Highlights • Multi-stage launch vehicle with nonlinear aerodynamics and phase-linkage event is considered. • A mass-projection technique is proposed to eliminate all discontinuous nature. • A sequential penalized convex relaxation method is introduced for convexification. • The robustness, the efficiency, and the capability of onboard replanning are verified numerically.
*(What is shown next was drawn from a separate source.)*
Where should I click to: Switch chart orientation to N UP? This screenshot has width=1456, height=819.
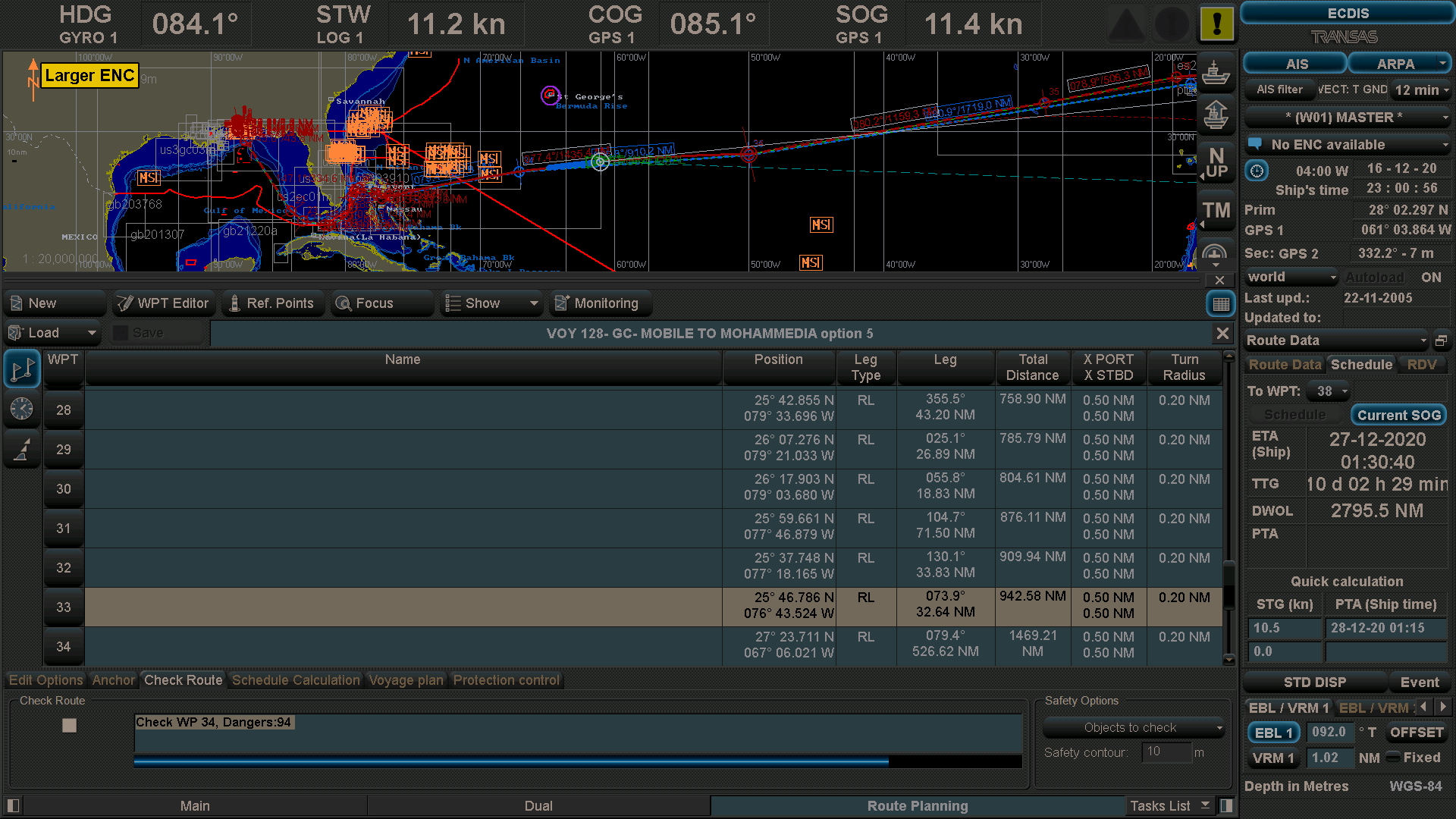(1216, 162)
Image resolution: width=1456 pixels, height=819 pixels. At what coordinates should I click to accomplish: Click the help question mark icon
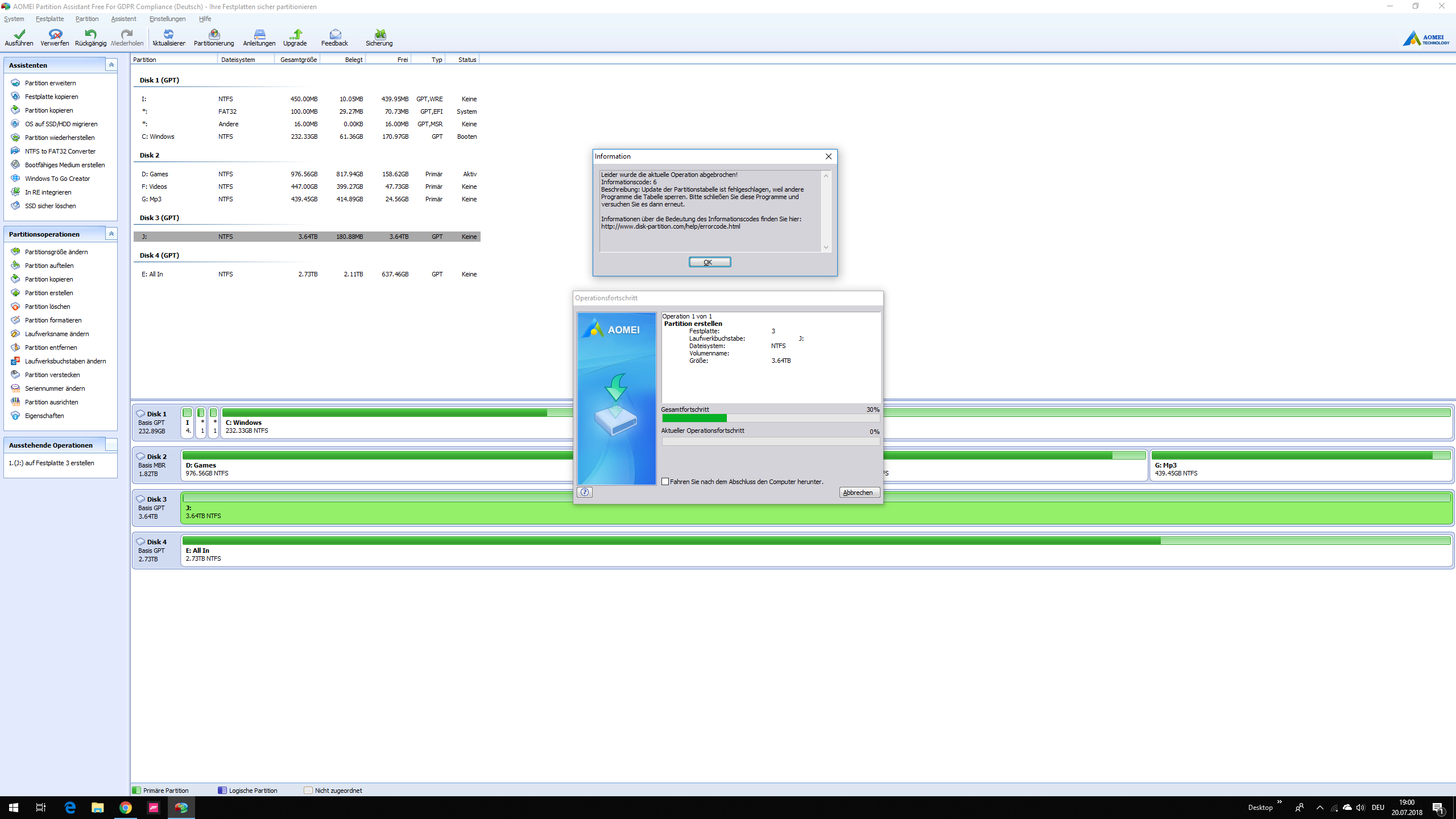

Abstract Autonomous trajectory planning for multi-stage launch vehicles poses great technical challenges, mainly because of the highly nonlinear flight dynamics and complex multi-phase structure. Here, this problem is solved by a novel, robust, and efficient approach within the framework of convex optimization. Focusing on the multi-phase difficulty, a mass-projection technique that substitutes the original time independent variable with the mass history is introduced to eliminate the problem’s discontinuous nature and phase-linkage event constraints, then a new sequential relaxation-and-penalization method is proposed to address the resulting problem. All non-convex terms involved in the problem are relaxed to formulate a certainly feasible semi-definite problem, the deviation between which and the true problem is penalized by blending the information from the trust region and semi-definite constraint. The combination of the mass-projection technique and the sequential relaxation-and-penalization method is found to be capable of recovering the original problem and providing the optimal solution rapidly and reliably. Three representative simulations are performed to verify the robustness and computational efficiency of the proposed approach, and comparative results show that it achieves a 100$\%$ success rate for all cases, while enabling a 69$\%$ to 98$\%$ saving of computational time compared to typical methods.